Das Baselbieter Kantonsgericht kippt einen Entscheid der Vormundschaftsbehörde zugunsten eines Vaters. Der Kampf um seinen Sohn ist damit aber noch längst nicht ausgestanden.
Martin H.* ist aus dem Häuschen. Gewonnen – nach zweijährigem Streit. «Ich freue mich enorm, habe meinen Glauben in die Behörden ein Stück weit wiedergefunden», sagt der Vater des siebenjährigen Manuel*. Das Baselbieter Kantonsgericht hat den Grundstein dafür gelegt, dass Martin H. seinen Sohn wieder ohne staatliche Aufsicht wird sehen können: Die Richter hoben einen Entscheid der Vormundschaftsbehörde einer Oberbaselbieter Gemeinde auf, den die Kinder- und Erwachsenenschutzbehörde Gelterkinden-Sissach (Kesb) durch alle Böden verteidigt hat und im November 2013 bestätigte. Dabei ging es um ein begleitetes Besuchsrecht des Vaters für seinen Sohn, das für die Dauer von wenigen Monaten ausgesprochen worden ist.

• Auszug aus Daten
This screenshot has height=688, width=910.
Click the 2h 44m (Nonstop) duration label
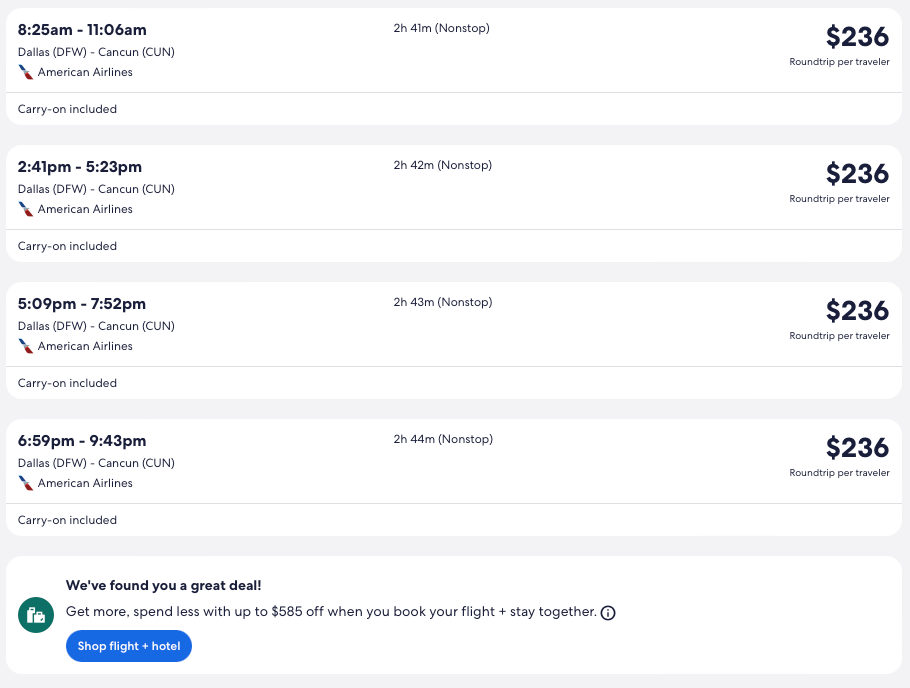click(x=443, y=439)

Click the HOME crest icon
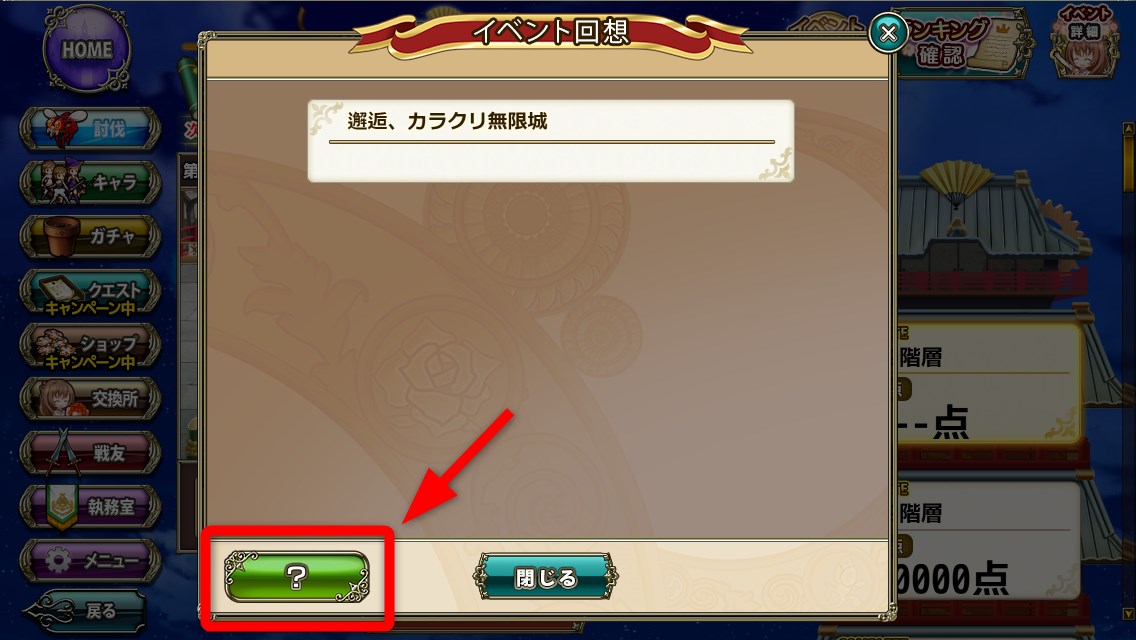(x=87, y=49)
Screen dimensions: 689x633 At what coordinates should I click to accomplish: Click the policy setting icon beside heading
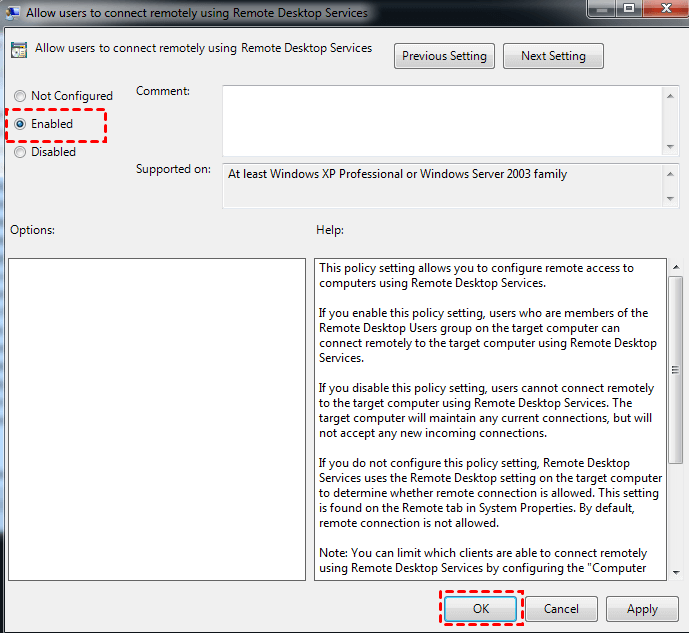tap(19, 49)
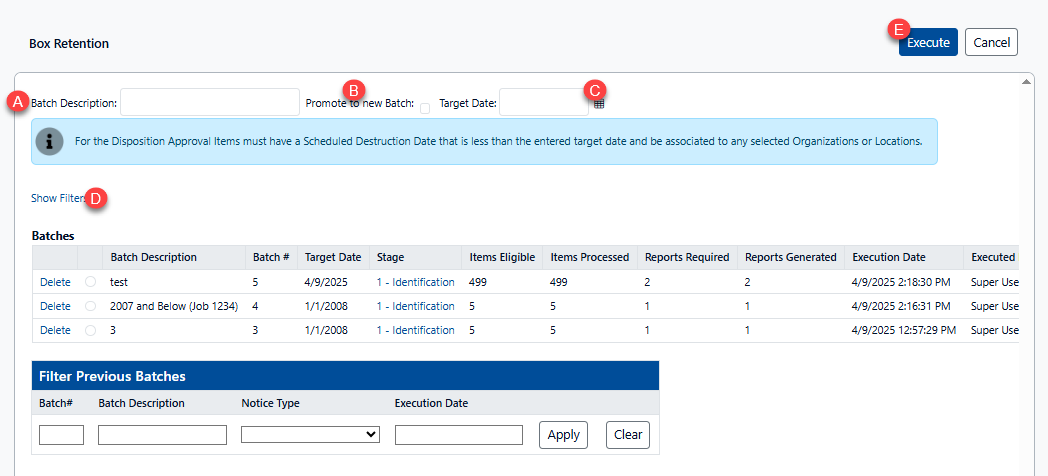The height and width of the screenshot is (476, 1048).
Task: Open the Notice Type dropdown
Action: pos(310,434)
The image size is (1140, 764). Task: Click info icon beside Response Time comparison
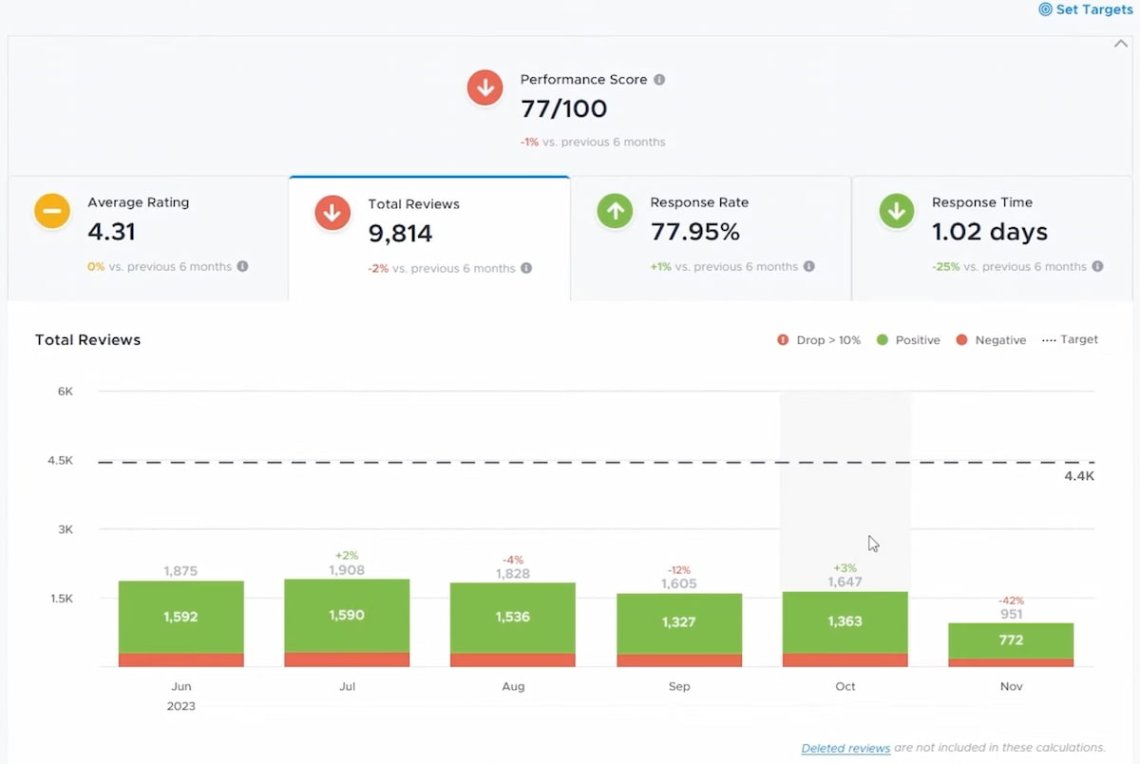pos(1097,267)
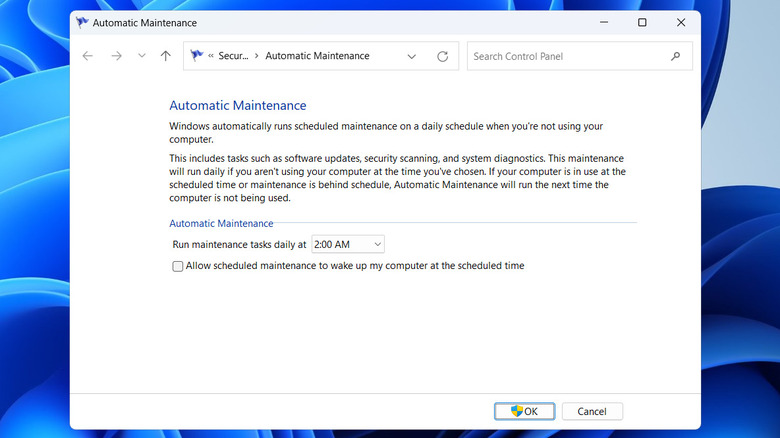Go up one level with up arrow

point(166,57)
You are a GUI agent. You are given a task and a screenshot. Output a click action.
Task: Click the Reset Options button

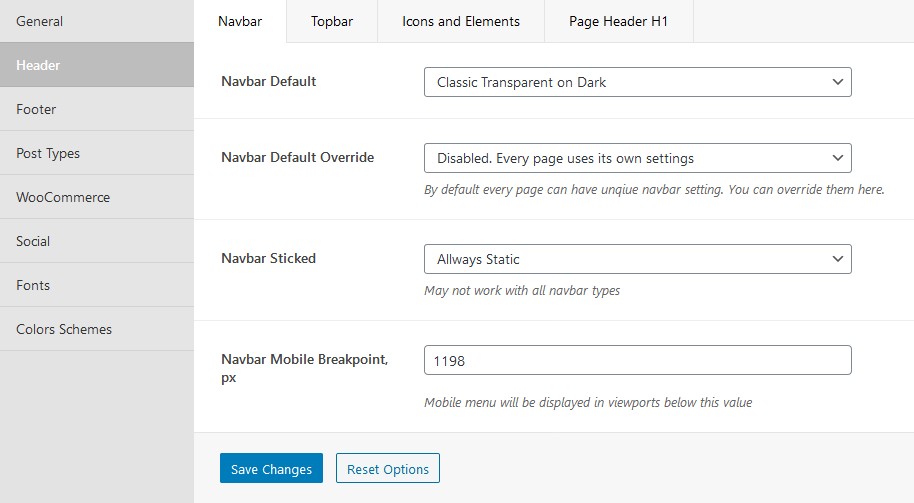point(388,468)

---

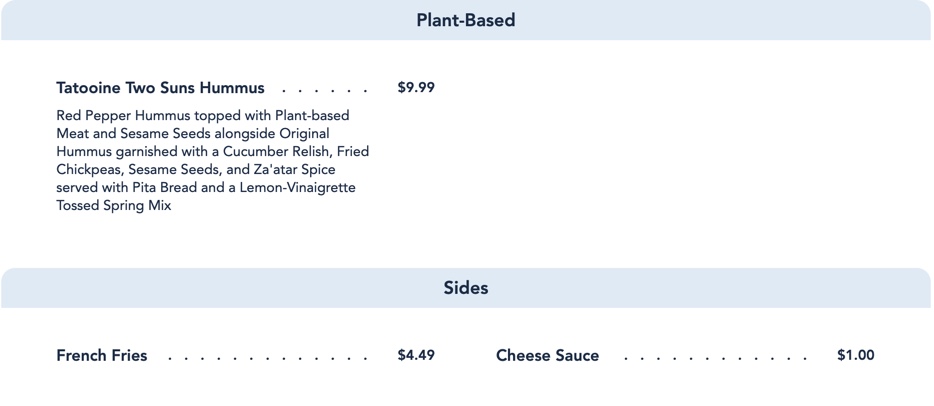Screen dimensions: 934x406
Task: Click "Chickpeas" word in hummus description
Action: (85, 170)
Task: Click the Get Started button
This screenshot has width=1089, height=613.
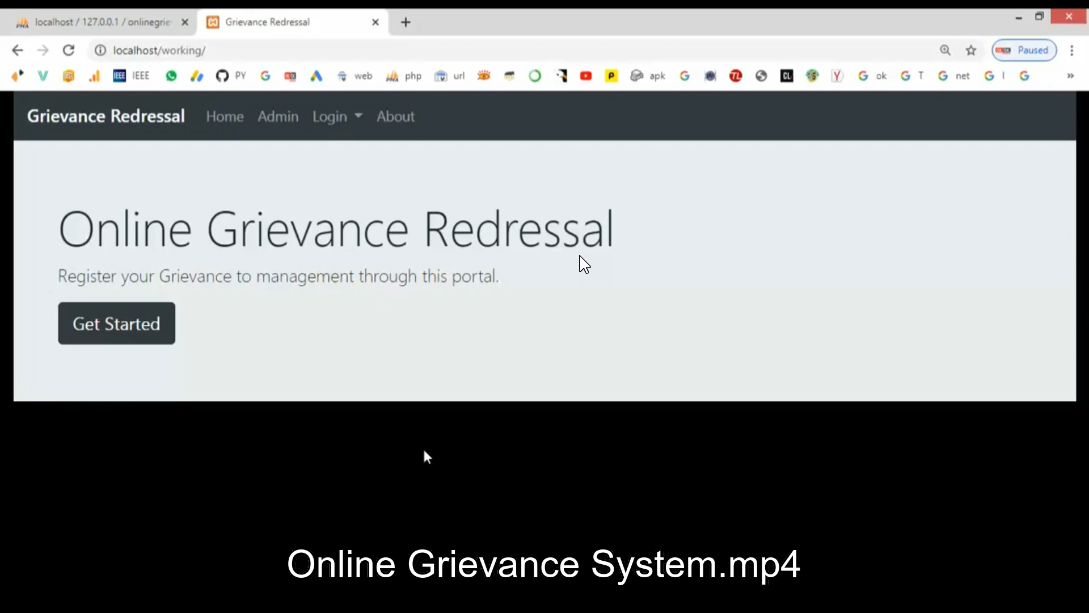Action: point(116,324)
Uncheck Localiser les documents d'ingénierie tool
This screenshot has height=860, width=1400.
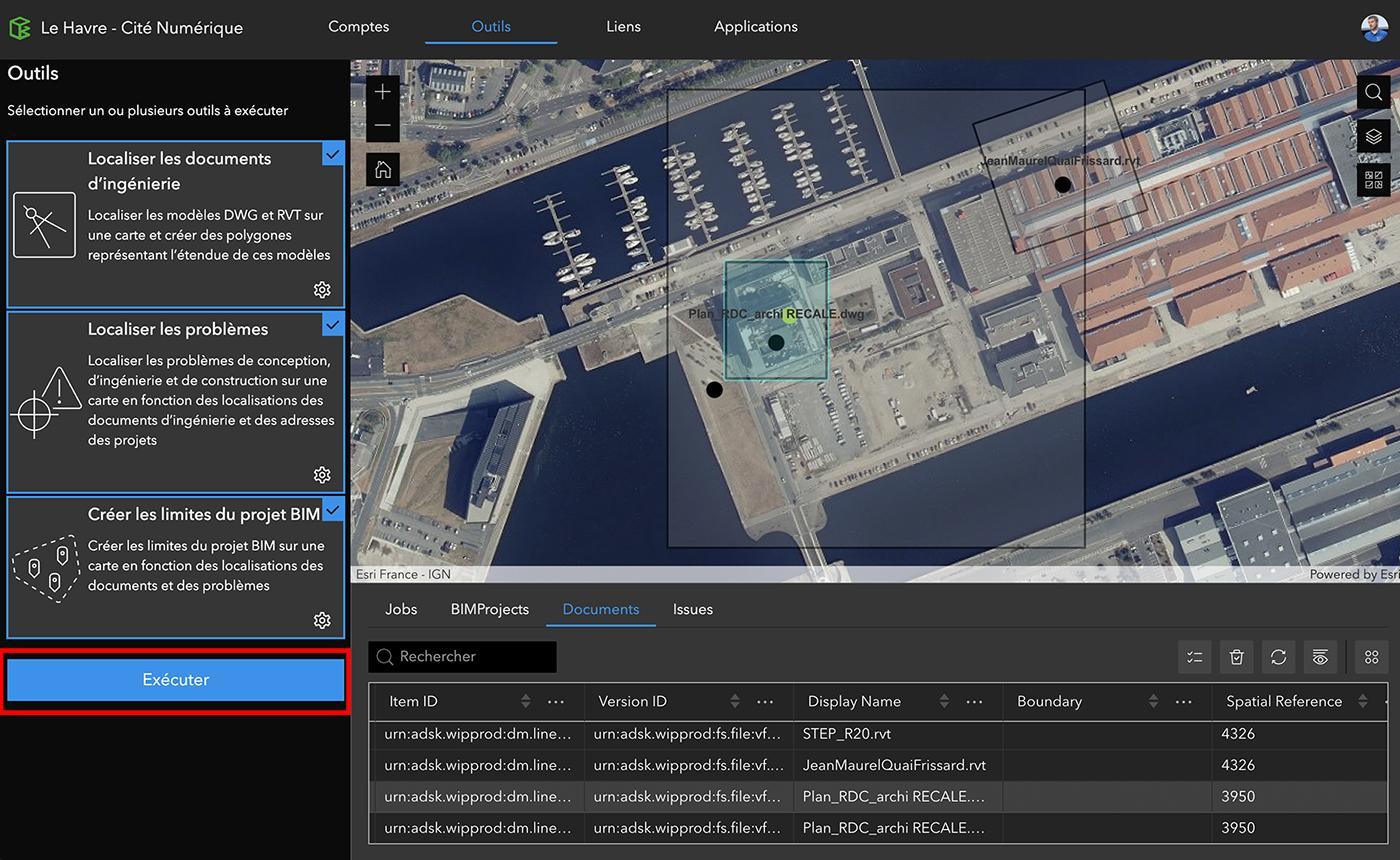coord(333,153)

• Zu bearbeitende Aufgaben
1. Können Sie aus dem Artikel über das Besuchsrecht den Abschnitt abschreiben, der bei „Das Baselbieter Kantonsgericht kippt“ beginnt und bei „ausgesprochen worden ist.“ endet?
2. Würden Sie den Artikel über das Besuchsrecht im Anschluss an seinen letzten Satz fortführen?
Das Material hat mit dem Artikel über das Besuchsrecht nichts zu tun.

• Lösungen je Aufgabe
1.
Das Baselbieter Kantonsgericht kippt einen Entscheid der Vormundschaftsbehörde zugunsten eines Vaters. Der Kampf um seinen Sohn ist damit aber noch längst nicht ausgestanden.
Martin H.* ist aus dem Häuschen. Gewonnen – nach zweijährigem Streit. «Ich freue mich enorm, habe meinen Glauben in die Behörden ein Stück weit wiedergefunden», sagt der Vater des siebenjährigen Manuel*. Das Baselbieter Kantonsgericht hat den Grundstein dafür gelegt, dass Martin H. seinen Sohn wieder ohne staatliche Aufsicht wird sehen können: Die Richter hoben einen Entscheid der Vormundschaftsbehörde einer Oberbaselbieter Gemeinde auf, den die Kinder- und Erwachsenenschutzbehörde Gelterkinden-Sissach (Kesb) durch alle Böden verteidigt hat und im November 2013 bestätigte. Dabei ging es um ein begleitetes Besuchsrecht des Vaters für seinen Sohn, das für die Dauer von wenigen Monaten ausgesprochen worden ist.

2.
Auf Betreiben der Mutter von Manuel, von der sich Martin H. vor fünf Jahren trennte, hatte die damalige Vormundschaftsbehörde verfügt, dass der Vater seinen Sohn nur noch unter Aufsicht bei der Einrichtung Begleitete Besuchstage Baselland in Binningen sehen dürfe. Darauf aber wollte sich H. nicht einlassen. Kinderbesuche bei dieser Institution würden für Drogenabhängige, Sexualstraftäter oder Gewaltverbrecher angeordnet, hatte er argumentiert, dazu bestehe bei ihm kein Anlass. Er sei unbescholten und habe seinem Sohn nie etwas angetan. Würde er das Besuchsrecht in dieser Form wahrnehmen, sei er «stigmatisiert», was ihm im Verfahren über das Sorgerecht für zwei weitere Söhne, die bei ihm leben, zu seinen Ungunsten ausgelegt werden könnte, befürchtete er.
Tatsächlich empfiehlt sich die Organisation Begleitete Besuchstage Baselland in Binningen für Situationen mit Angst vor Entführung, Gewalt oder sexueller Ausbeutung oder bei Suchtproblematik. Sie bietet ihre Dienste aber ebenso an bei ungelösten Paarkonflikten in Trennungssituationen, mangelhaftem Vertrauen in den anderen Elternteil oder schlicht bei fehlenden oder ungünstigen Räumlichkeiten.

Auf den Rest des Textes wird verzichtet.